Stokes said it’s for that reason the organization’s last insurance carrier refused to cover several of its buildings that were over five stories tall.

Nor does it help that the properties are often located in neighborhoods with higher crime rates. With all of that combined, Stokes said the organization saw overall insurance premiums rise 34% last year.

“We’re seeing higher premiums, higher deductibles, lower coverage,” she said. “And when you have lower coverage, that’s a real risk.”

Emily Cohen, a spokesperson for San Francisco’s Department of Homelessness Services and Housing, said supportive housing providers pay, on average, about 20% more for insurance premiums than other non-supportive affordable housing providers in the city. The department oversees more than 13,500 apartments and rental vouchers throughout San Francisco.

Top: A view of a courtyard at the newly-built supportive housing site at 1064 Mission Street. Bottom: Views from the entrance. (Beth LaBerge/KQED)

Those increased insurance costs are coming on top of already-higher expenses to operate supportive housing, Cohen said. The buildings are often older properties that have greater maintenance needs; they require an on-site property manager and more support staff; the units come furnished and residents don’t pay as much toward their security deposits as non-subsidized tenants, she said.

“So it gets to be a lot,” Cohen said. “And, we have very minimal rent revenue coming into the properties as the rents are always income-based.”

Sustaining the model

Insurers, meanwhile, say costs are piling up for them, too.

Collins, with the American Property Casualty Insurance Association, said inflation has hit the construction industry particularly hard, which has increased rebuilding costs. Add to that the increase in natural disasters, plus construction growth in areas at higher risk of natural disasters, and Collins said the industry has been stretched thin.

“This is a trend that we’re unfortunately seeing across a number of states,” Collins said.

California’s Insurance Commission is in the process of approving changes to address some of the state’s climate-change related challenges, including a change that went into effect on Friday, allowing insurers to use catastrophe modeling in exchange for promises to write more policies in risky wildfire areas.

But carriers won’t be able to put them into practice until they get their rates approved by the commission — a process that Collins said has historically taken, on average, more than a year, though there are efforts by the commission to speed it.

◇ ◇ ◇ ◇ ◇

Assigned task A> Write out the stretch of the article on supportive housing insurance from "Emily Cohen, a" through "throughout San Francisco.".
Assigned task B> Continue the article on supportive housing insurance from its last sentence.
The records have nothing to do with the article on supportive housing insurance.

Extracted information>
◇ ◇ ◇ ◇ ◇

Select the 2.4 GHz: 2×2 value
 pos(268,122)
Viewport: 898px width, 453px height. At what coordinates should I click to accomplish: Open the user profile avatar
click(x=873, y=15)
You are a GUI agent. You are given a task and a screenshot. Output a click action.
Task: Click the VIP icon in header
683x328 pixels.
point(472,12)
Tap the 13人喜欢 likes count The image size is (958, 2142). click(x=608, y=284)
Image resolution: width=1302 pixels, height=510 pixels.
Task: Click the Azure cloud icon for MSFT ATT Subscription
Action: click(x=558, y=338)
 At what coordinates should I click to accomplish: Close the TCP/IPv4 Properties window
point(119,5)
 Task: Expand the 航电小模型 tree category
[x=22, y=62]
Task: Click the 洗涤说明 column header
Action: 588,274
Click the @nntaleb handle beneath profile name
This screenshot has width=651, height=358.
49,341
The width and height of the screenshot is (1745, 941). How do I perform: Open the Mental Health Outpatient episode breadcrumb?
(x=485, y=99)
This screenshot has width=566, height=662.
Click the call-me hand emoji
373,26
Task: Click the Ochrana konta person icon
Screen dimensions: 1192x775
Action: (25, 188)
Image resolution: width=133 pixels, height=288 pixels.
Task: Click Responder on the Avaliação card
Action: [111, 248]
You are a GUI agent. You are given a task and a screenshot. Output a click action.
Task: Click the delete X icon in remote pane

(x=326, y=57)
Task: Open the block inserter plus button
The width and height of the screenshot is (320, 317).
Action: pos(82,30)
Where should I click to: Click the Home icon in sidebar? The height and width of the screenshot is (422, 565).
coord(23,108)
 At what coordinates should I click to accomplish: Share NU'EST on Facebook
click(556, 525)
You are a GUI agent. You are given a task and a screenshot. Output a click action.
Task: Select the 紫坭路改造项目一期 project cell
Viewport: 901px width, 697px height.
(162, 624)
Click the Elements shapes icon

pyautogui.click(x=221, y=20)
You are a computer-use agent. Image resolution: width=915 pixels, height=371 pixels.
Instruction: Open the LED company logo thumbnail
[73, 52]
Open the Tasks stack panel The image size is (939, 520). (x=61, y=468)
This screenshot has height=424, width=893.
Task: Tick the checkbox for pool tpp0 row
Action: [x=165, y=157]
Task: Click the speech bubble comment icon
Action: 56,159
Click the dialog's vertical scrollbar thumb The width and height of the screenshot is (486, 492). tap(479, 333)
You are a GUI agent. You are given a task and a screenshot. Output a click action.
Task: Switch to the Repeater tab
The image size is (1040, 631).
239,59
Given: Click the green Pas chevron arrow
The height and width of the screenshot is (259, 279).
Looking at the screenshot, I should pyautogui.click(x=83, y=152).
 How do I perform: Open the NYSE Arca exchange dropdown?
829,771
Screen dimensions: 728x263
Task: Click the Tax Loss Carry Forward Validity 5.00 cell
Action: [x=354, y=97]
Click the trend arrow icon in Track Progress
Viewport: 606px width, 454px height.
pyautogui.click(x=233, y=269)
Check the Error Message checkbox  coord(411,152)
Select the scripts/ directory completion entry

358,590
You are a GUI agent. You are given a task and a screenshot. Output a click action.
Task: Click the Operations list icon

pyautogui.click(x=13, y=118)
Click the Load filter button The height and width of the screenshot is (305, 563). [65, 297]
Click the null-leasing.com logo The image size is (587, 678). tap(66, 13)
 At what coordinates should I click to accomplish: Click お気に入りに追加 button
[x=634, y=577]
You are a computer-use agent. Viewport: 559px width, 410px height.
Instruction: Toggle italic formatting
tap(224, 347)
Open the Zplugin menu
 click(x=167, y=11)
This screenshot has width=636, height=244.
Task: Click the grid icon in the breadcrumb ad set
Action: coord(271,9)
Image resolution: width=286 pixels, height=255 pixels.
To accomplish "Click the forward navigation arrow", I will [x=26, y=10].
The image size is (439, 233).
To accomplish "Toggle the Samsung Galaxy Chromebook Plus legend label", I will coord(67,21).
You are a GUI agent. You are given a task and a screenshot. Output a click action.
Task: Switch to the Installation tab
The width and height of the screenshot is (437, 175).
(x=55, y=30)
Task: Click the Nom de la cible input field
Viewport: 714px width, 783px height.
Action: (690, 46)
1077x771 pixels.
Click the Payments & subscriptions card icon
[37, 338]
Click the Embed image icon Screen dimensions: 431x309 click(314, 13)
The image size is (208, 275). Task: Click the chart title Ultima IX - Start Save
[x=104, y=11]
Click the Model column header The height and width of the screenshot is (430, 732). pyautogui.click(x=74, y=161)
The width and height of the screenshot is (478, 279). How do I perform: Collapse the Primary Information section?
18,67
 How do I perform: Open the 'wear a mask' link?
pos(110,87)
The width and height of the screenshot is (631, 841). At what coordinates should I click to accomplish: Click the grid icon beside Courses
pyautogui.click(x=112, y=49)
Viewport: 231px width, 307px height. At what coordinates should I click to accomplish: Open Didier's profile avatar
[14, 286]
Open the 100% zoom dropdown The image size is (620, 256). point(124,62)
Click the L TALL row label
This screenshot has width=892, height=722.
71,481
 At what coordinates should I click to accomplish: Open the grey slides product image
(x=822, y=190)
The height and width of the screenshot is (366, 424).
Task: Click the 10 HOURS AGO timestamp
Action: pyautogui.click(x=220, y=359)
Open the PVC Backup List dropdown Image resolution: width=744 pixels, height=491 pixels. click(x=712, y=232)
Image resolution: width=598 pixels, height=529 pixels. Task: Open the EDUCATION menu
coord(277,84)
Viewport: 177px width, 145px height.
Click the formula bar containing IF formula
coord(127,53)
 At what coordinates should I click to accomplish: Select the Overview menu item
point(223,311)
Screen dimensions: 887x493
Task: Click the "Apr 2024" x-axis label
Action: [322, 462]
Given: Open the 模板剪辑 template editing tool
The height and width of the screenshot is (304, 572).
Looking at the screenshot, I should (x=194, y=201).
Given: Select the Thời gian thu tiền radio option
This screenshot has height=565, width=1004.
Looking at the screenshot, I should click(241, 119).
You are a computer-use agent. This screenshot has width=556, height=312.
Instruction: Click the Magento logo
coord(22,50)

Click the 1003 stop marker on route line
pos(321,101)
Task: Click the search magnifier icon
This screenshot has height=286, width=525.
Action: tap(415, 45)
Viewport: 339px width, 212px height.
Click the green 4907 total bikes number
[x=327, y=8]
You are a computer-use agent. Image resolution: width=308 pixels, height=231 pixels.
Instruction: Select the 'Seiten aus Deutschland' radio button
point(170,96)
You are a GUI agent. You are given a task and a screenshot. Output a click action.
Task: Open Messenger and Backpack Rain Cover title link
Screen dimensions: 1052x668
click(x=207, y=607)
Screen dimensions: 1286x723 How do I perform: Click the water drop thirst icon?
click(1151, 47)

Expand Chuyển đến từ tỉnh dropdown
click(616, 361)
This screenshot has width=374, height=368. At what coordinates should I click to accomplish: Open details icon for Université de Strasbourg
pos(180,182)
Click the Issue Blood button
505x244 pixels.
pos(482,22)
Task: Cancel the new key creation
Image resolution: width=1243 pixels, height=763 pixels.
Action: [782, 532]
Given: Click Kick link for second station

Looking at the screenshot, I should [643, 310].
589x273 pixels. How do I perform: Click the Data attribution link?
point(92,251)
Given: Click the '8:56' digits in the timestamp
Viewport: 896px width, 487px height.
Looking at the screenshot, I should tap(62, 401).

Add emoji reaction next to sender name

◇ ◇ ◇ ◇ ◇

Exercise output A>
Emily Cohen, a spokesperson for San Francisco’s Department of Homelessness Services and Housing, said supportive housing providers pay, on average, about 20% more for insurance premiums than other non-supportive affordable housing providers in the city. The department oversees more than 13,500 apartments and rental vouchers throughout San Francisco.

Exercise output B>
Bukenya holds a bracelet he made in his room at the newly-built supportive housing site at 1064 Mission Street, on Nov. 14, 2024. (Beth LaBerge/KQED)

Once the new rates are in place, Collins said that would help bring insurers back to the state, but may not lower costs for supportive housing providers.

“These insurance premiums today are not overcharging; they’re reflecting actuarially what that risk is,” she said.

What can help, Collins said, is better mitigation measures, such as more interior controls to prevent floods, fires and other resident-caused damages.

At Episcopal Community Services, some of those measures are already in place. The building at 1066 Mission Street, which opened in the fall of 2022, has an extra drain in the bathroom so water doesn’t pool on the floors, Hamilton said. And there are built-in timers to automatically shut off stove tops.

But, Stokes said, they could use additional staff, especially during nights and weekends, to provide more support to residents and respond more quickly when incidents do occur. And, additional operating subsidies from federal, state and local governments to account for the higher insurance premiums.

Without those subsidies, she said providers likely won’t be able to develop or manage new buildings for the tens of thousands of unhoused people waiting for a home — and may even risk losing the ones they already have.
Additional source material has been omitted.